For the listing below, print exactly the lines from the line with "You are a GUI" to the line with "three Mutant Axolotl", both included, and nothing beyond them.

[[ Dataset content open ]]

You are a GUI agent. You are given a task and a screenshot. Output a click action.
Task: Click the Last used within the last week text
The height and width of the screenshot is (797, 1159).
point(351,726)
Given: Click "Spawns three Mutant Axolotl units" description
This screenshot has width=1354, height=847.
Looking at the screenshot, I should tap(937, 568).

[[ Dataset content closed ]]
[[ Dataset content open ]]

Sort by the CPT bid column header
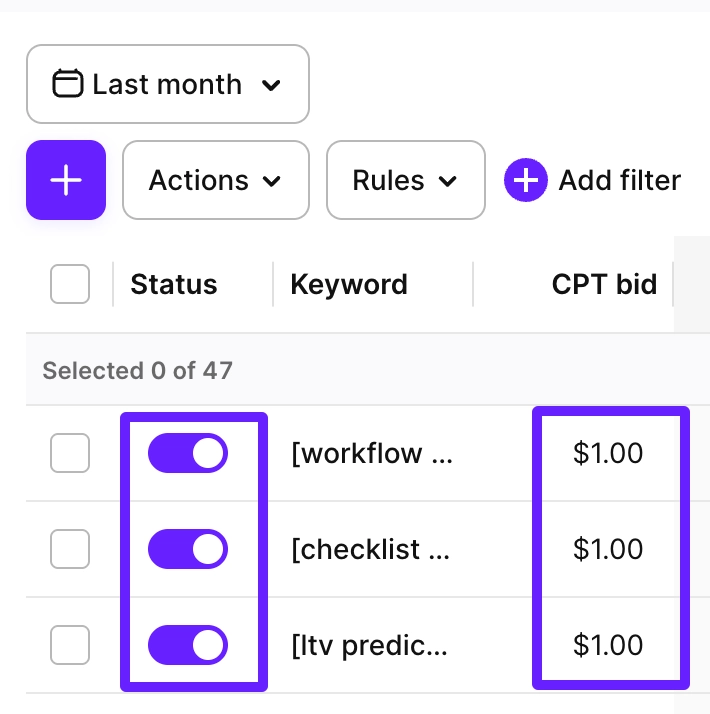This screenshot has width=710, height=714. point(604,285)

[[ Dataset content closed ]]

_Result of this exercise:_
You are a GUI agent. You are given a task and a screenshot. Output a click action.
Task: Click the Last used within the last week text
The height and width of the screenshot is (797, 1159).
point(351,726)
Given: Click "Spawns three Mutant Axolotl units" description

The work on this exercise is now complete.